**Exercise prompt**
Once you have read the data below, print all of it exactly.

━━━ Extracted information ━━━

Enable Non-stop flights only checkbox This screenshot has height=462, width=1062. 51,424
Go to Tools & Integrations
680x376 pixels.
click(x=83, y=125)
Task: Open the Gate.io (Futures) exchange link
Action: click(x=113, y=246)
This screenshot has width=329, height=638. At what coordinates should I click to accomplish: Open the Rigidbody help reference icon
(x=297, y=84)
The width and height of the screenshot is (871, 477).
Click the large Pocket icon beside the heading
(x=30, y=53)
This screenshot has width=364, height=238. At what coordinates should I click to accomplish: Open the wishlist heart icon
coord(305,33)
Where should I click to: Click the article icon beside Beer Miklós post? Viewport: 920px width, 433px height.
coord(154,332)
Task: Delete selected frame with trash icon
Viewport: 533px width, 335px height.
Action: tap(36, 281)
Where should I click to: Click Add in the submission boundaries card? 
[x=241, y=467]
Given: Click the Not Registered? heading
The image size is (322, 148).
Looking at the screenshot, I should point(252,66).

━━━

**Output of the task**
Enable Non-stop flights only checkbox This screenshot has height=462, width=1062. 51,424
Go to Tools & Integrations
680x376 pixels.
click(x=83, y=125)
Task: Open the Gate.io (Futures) exchange link
Action: click(x=113, y=246)
This screenshot has width=329, height=638. At what coordinates should I click to accomplish: Open the Rigidbody help reference icon
(x=297, y=84)
The width and height of the screenshot is (871, 477).
Click the large Pocket icon beside the heading
(x=30, y=53)
This screenshot has width=364, height=238. At what coordinates should I click to accomplish: Open the wishlist heart icon
coord(305,33)
Where should I click to: Click the article icon beside Beer Miklós post? Viewport: 920px width, 433px height.
coord(154,332)
Task: Delete selected frame with trash icon
Viewport: 533px width, 335px height.
Action: tap(36, 281)
Where should I click to: Click Add in the submission boundaries card? 
[x=241, y=467]
Given: Click the Not Registered? heading
The image size is (322, 148).
Looking at the screenshot, I should point(252,66).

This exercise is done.